Task objective: Render every line of the records below as a Markdown table with the columns "No." and "Text", numbering each line in order and leaving out blank lines.
--------------------------------------------------
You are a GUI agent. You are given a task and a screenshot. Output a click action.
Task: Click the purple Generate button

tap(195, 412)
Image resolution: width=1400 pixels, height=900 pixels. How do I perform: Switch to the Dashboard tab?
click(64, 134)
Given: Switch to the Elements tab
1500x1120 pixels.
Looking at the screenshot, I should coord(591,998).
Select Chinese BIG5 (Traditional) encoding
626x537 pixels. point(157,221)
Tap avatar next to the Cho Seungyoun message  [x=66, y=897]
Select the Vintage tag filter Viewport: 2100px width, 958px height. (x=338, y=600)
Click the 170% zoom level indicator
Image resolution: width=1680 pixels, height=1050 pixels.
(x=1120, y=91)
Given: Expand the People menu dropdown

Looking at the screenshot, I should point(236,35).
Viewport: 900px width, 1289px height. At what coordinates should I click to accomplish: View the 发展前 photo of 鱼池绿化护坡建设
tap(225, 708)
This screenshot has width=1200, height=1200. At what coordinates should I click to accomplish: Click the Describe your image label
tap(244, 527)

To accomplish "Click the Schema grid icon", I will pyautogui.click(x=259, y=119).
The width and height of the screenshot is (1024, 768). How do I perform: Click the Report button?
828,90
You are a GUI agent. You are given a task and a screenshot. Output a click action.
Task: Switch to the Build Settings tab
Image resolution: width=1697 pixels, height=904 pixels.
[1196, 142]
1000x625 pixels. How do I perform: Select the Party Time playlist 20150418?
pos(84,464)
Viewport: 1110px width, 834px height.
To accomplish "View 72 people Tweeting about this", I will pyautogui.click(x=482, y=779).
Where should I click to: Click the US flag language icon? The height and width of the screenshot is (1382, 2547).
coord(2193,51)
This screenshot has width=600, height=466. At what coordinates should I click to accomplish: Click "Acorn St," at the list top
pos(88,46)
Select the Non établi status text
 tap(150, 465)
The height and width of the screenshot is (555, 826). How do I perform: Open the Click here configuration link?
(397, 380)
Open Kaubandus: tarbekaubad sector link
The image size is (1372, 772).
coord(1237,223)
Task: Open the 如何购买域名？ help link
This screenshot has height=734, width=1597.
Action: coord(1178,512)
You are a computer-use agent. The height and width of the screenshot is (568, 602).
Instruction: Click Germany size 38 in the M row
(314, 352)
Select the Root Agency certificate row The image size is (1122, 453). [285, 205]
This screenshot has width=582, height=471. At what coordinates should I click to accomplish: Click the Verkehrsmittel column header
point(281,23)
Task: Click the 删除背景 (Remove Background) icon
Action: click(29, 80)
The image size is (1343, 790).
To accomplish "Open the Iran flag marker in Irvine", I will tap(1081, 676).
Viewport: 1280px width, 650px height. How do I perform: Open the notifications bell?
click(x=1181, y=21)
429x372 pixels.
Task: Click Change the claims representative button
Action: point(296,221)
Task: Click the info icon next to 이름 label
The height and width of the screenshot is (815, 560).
--------------------------------------------------
Response to this exercise:
| No. | Text |
|---|---|
| 1 | You are a GUI agent. You are given a task and a screenshot. Output a click action. |
| 2 | Task: Click the purple Generate button |
| 3 | tap(195, 412) |
| 4 | Image resolution: width=1400 pixels, height=900 pixels. How do I perform: Switch to the Dashboard tab? |
| 5 | click(64, 134) |
| 6 | Given: Switch to the Elements tab |
| 7 | 1500x1120 pixels. |
| 8 | Looking at the screenshot, I should coord(591,998). |
| 9 | Select Chinese BIG5 (Traditional) encoding |
| 10 | 626x537 pixels. point(157,221) |
| 11 | Tap avatar next to the Cho Seungyoun message  [x=66, y=897] |
| 12 | Select the Vintage tag filter Viewport: 2100px width, 958px height. (x=338, y=600) |
| 13 | Click the 170% zoom level indicator |
| 14 | Image resolution: width=1680 pixels, height=1050 pixels. |
| 15 | (x=1120, y=91) |
| 16 | Given: Expand the People menu dropdown |
| 17 | Looking at the screenshot, I should point(236,35). |
| 18 | Viewport: 900px width, 1289px height. At what coordinates should I click to accomplish: View the 发展前 photo of 鱼池绿化护坡建设 |
| 19 | tap(225, 708) |
| 20 | This screenshot has width=1200, height=1200. At what coordinates should I click to accomplish: Click the Describe your image label |
| 21 | tap(244, 527) |
| 22 | To accomplish "Click the Schema grid icon", I will pyautogui.click(x=259, y=119). |
| 23 | The width and height of the screenshot is (1024, 768). How do I perform: Click the Report button? |
| 24 | 828,90 |
| 25 | You are a GUI agent. You are given a task and a screenshot. Output a click action. |
| 26 | Task: Switch to the Build Settings tab |
| 27 | Image resolution: width=1697 pixels, height=904 pixels. |
| 28 | [1196, 142] |
| 29 | 1000x625 pixels. How do I perform: Select the Party Time playlist 20150418? |
| 30 | pos(84,464) |
| 31 | Viewport: 1110px width, 834px height. |
| 32 | To accomplish "View 72 people Tweeting about this", I will pyautogui.click(x=482, y=779). |
| 33 | Where should I click to: Click the US flag language icon? The height and width of the screenshot is (1382, 2547). |
| 34 | coord(2193,51) |
| 35 | This screenshot has width=600, height=466. At what coordinates should I click to accomplish: Click "Acorn St," at the list top |
| 36 | pos(88,46) |
| 37 | Select the Non établi status text |
| 38 |  tap(150, 465) |
| 39 | The height and width of the screenshot is (555, 826). How do I perform: Open the Click here configuration link? |
| 40 | (397, 380) |
| 41 | Open Kaubandus: tarbekaubad sector link |
| 42 | The image size is (1372, 772). |
| 43 | coord(1237,223) |
| 44 | Task: Open the 如何购买域名？ help link |
| 45 | This screenshot has height=734, width=1597. |
| 46 | Action: coord(1178,512) |
| 47 | You are a computer-use agent. The height and width of the screenshot is (568, 602). |
| 48 | Instruction: Click Germany size 38 in the M row |
| 49 | (314, 352) |
| 50 | Select the Root Agency certificate row The image size is (1122, 453). [285, 205] |
| 51 | This screenshot has width=582, height=471. At what coordinates should I click to accomplish: Click the Verkehrsmittel column header |
| 52 | point(281,23) |
| 53 | Task: Click the 删除背景 (Remove Background) icon |
| 54 | Action: click(29, 80) |
| 55 | The image size is (1343, 790). |
| 56 | To accomplish "Open the Iran flag marker in Irvine", I will tap(1081, 676). |
| 57 | Viewport: 1280px width, 650px height. How do I perform: Open the notifications bell? |
| 58 | click(x=1181, y=21) |
| 59 | 429x372 pixels. |
| 60 | Task: Click Change the claims representative button |
| 61 | Action: point(296,221) |
| 62 | Task: Click the info icon next to 이름 label |
| 63 | The height and width of the screenshot is (815, 560). |